Letras salvadoras: la poesía de Mercedes Calvo por Anabel Sáiz Ripoll



En el primer número del año 2010, la revista Arena y Cal dedica importantes páginas a la poeta uruguaya Mercedes Calvo.
Es Anabel Sáiz Ripoll quien con una oportunidad asombrosa presenta a los lectores españoles e hispanoamericanos a la poeta y su poemario ganador del Premio Hispanoameriano de Poesía para Niños Los espejos de Anaclara.
Anabel es una de las especialistas en Literatura Infantil y Juvenil más importantes del ámbito hispanoamericano y tiene por la poesía para niños una especial inclinación, que otorga hondura extraordinaria a su aproximación a la obra poética de de Mercedes Calvo. (MGE)

La Poesía de Mercedes Calvo

Por Anabel Sáiz Ripoll


"Hay un mensaje / hay un secreto.”

“La niebla cerró su cortina
en la ciudad
Caminan todos los fantasmas
en soledad”.
Mercedes Calvo

NOTA BIOGRÁFICA: “LETRAS SALVADORAS”


Dedicamos hoy este estudio a una escritora uruguaya, de exquisita y fina sensibilidad: Mercedes Calvo quien con las hermosas palabras que transcribimos recrea su biografía y pensamos que ya, después de leerlas, no haría falta nada más que ir directamente a su libro, “Los espejos de Anaclara”. No obstante, trataremos de acercarnos un poco más a esta poeta. Leamos, primero, este texto lleno de poesía y, después, sigamos nuestro acercamiento a su figura, su obra y su especial percepción del mundo y de las cosas:

“Si uno es lo que come soy, antes que nada, el jugo de las naranjas de mi Salto natal, los caramelos de azúcar quemada que hacía mi madre, las sopas interminables -una cucharada para papá, otra para la abuela- donde flotaban, entre las verduras insípidas, los fideos de letras salvadores con los que escribí, en el borde del plato, mis primeros poemas.
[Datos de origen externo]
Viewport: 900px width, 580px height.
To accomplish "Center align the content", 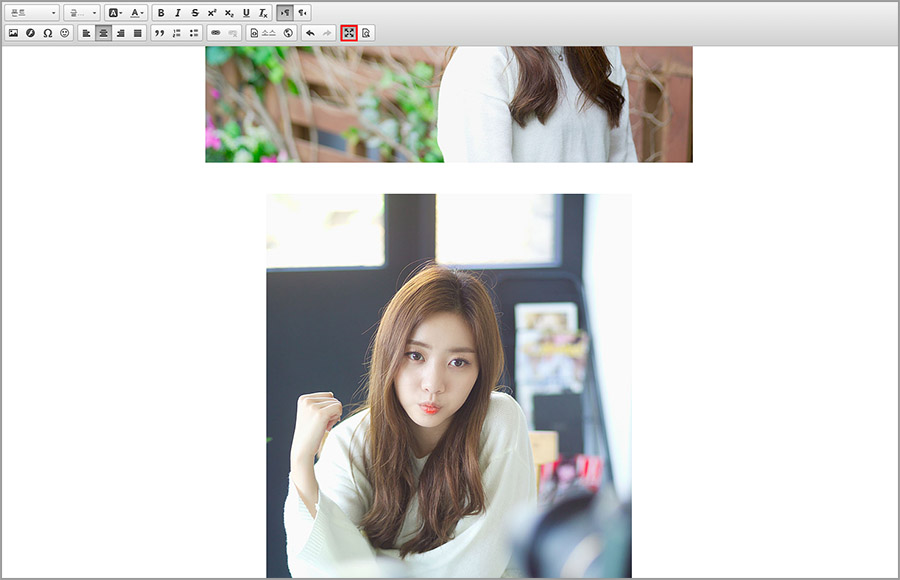I will 103,33.
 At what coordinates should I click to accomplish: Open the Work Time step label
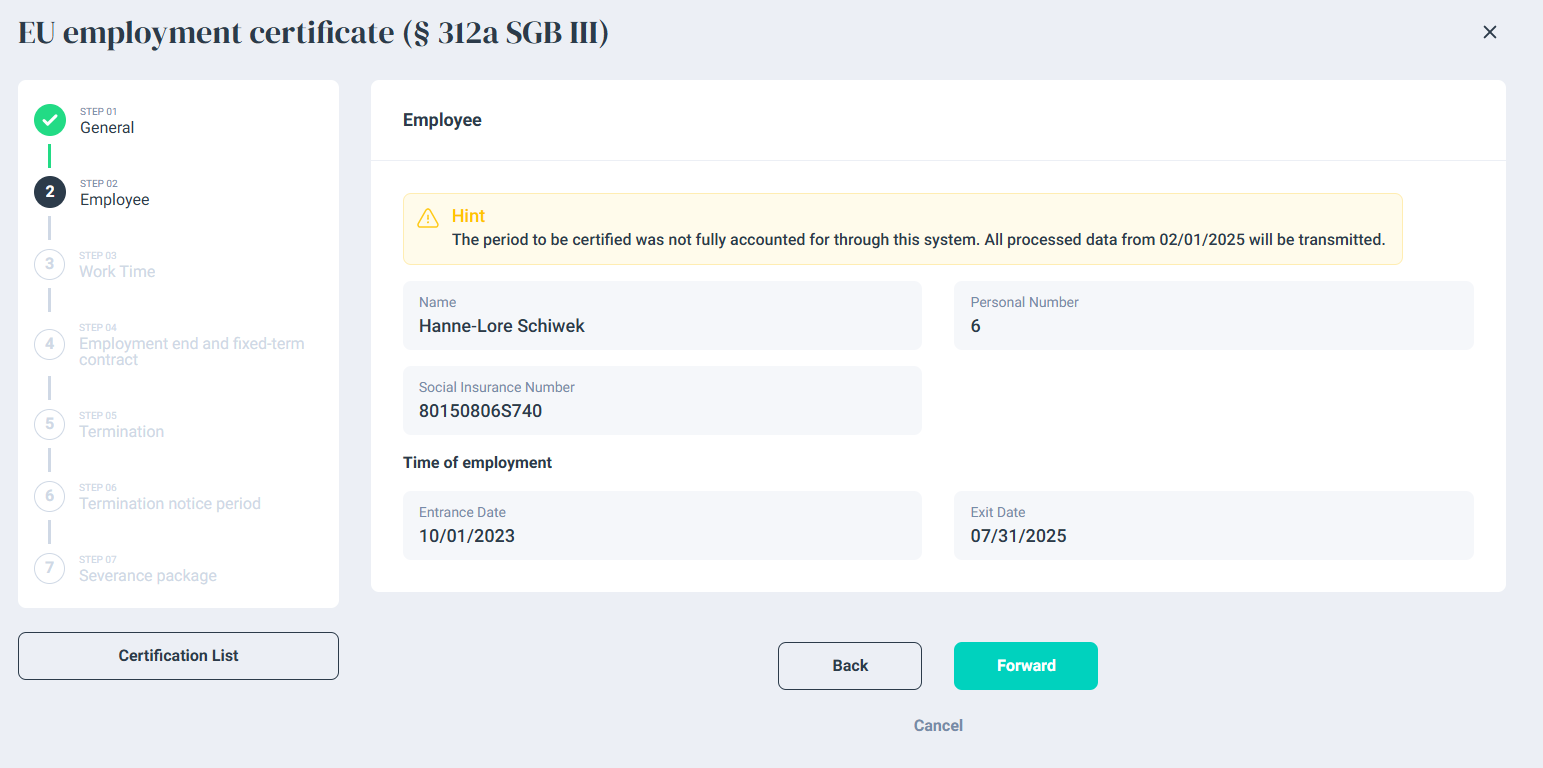pyautogui.click(x=117, y=272)
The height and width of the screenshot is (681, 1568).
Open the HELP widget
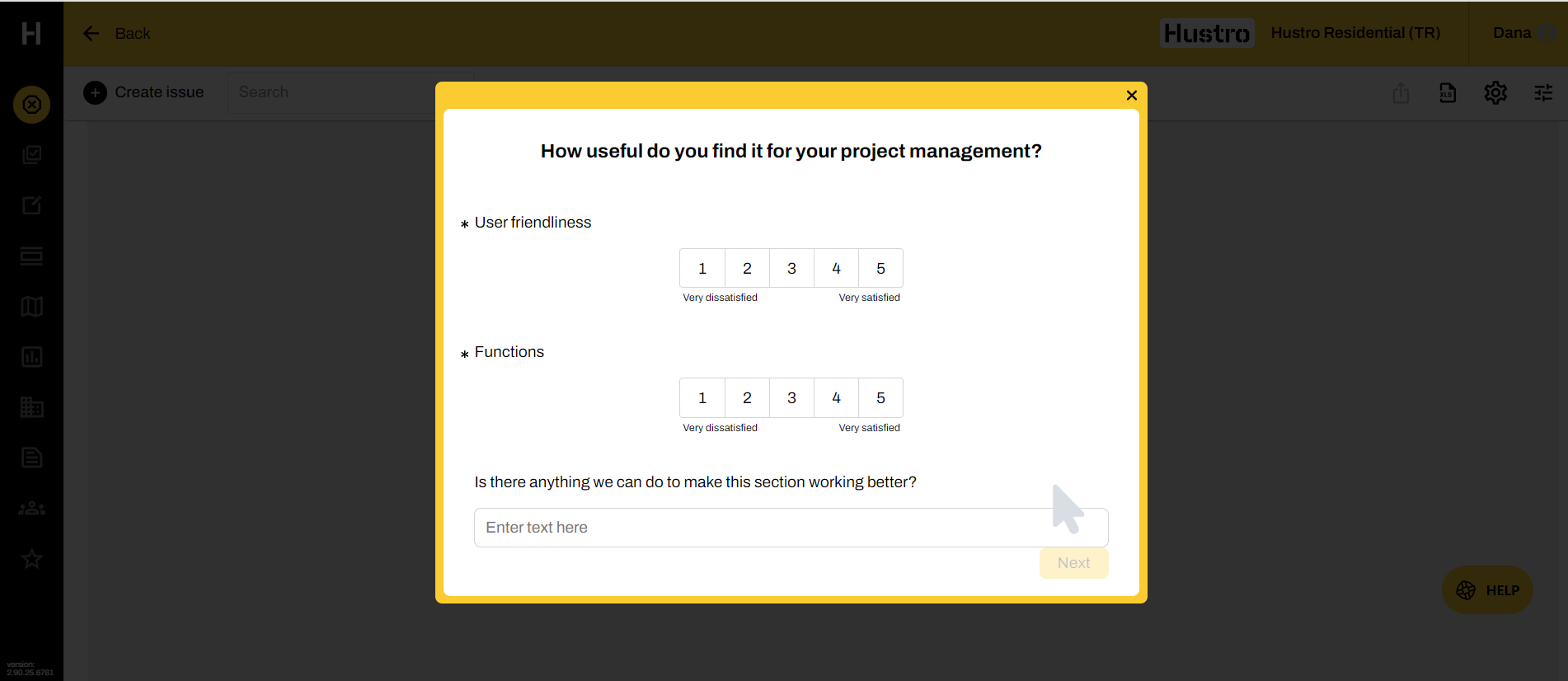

Si uno es lo que lee, navego con Guillén por el mar de las Antillas, galopo con Alberti, escribo los versos más tristes con Neruda, grito con Lorca que no quiero verla, transito la oscura soledad de Góngora. Voy y vuelvo siempre, con Cernuda, entre la realidad y el deseo.

Pero si uno es lo que sueña –y en verdad es poca una oportunidad para las infinitas posibilidades del existir- sin duda estoy comenzando mi segunda vida donde, después de compartir los años escolares de muchas generaciones de niños, vuelvo a la infancia por el hilo misterioso de la escritura, buscando en ella la raíz oscura, pero siempre luminosa, de la poesía.”